The motif of the tension between the subject and the world is also evident in the author's second collection, Reál, whose title hints at the gap between reality and fiction. As in his debut, the poet again combines an engaged poetic position with spiritual insight, the latter acting as contrast and antithesis to the modern world, which appears to the reader an apocalyptically hostile and inhospitable environment. Step by step, the collection becomes a conceptual poetic battlefield with strong agitational overtones that answer the state of the world with a critique of global capitalism and its social problems. Considering his past work, in Real Škrob speaks more directly through the realm of spoken-word and performative poetry, his poems acting as loud oaths that expose some of the essential issues and global pains of the world, using a mix of reality and fiction with suggestive details bordering on magical realism. The latter form the basis for a new reality, which exposes a conceptually interconnected and layered world, an attempt at generational confession, but also a poetic, spiritual and social manifesto, which instead of escaping from the world shows an engaged moment of changing its form and problematic practices, presenting the struggle against a dystopian new reality, catastrophic visions of the future and the spiritual rebirth of man and his habitat.

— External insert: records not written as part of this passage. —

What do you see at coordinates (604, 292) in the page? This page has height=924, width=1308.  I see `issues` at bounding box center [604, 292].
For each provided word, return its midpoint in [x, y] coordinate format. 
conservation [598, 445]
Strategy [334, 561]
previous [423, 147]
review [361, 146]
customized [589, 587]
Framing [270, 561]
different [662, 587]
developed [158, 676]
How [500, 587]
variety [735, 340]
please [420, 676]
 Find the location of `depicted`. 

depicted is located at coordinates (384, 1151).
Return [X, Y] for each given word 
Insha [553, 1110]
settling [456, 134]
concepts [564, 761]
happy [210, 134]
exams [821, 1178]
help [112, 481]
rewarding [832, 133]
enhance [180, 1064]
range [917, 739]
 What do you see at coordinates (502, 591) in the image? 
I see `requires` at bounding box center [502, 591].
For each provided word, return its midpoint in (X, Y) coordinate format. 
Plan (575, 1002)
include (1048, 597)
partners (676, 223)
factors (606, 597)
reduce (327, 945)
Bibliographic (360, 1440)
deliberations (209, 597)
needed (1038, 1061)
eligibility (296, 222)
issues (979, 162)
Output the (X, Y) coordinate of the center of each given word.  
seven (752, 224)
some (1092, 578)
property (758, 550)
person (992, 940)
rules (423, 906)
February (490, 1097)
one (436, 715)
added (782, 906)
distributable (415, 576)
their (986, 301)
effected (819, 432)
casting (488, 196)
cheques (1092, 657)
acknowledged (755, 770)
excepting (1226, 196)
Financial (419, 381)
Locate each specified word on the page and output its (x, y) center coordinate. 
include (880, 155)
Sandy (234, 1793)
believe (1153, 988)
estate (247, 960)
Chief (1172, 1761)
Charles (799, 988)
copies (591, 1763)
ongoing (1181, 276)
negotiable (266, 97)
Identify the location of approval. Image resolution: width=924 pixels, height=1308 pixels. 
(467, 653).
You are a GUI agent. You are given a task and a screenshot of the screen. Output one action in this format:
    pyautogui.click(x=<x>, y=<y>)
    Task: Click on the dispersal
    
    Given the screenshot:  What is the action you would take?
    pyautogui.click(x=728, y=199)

The enthrallment with the outside world and a delicate balancing of personal and global equilibrium also continues in the author's recently published third collection of poems Země slunce, which goes a step further in bringing a vision of a “world after the world”. In twenty-eight intertwined, mostly longer poems, Škrob abandons the hitherto recognizable urban environment, bringing anxiety over the environmental crisis even more decisively to the fore, with view toward changing the system and its controls. In doing so, the author immerses his reader in partly fantastic, partly familiar, realistic poetic landscapes with blurred boundaries, anxious dreams or virtual digital reality, while offering prophetic visions of the world at the end of its power, a world which will fail unless humanity changes the system. Nature receives anthropomorphic features and reclaims what was taken from her. Life continues even after the imminent extinction of the human species, featured as one of the members of the devastated landscape of poetic reality and visions of our common future. However, Škrob also suggests a path towards the future, based on love for the Earth and the chains of relationships forged within the community. Individuals of the collective, members of the community have archetypic characteristics, and by exchanging data and relationships, a symbolic system is being built that could be compared to the Cyberpunk universe or a dystopian world of tomorrow. At the same time, reference points and identification with the main characters, which intertextually remind us of heroes from video games, film and popular culture, partially indicate a possible solution. It is based on rebuilding the world and finding alternatives to the current system of life, with the idea of the possibility of constructing a significantly different world while transforming dystopian visions into possible alterations of ourselves and people around us through battle.

Jan Škrob is one of the most expressive and recognizable Czech poets of the younger generation. His distinct style is extremely appealing to critics and readers, bringing forth a strong ethical and semantic dimension alongside its aesthetic value.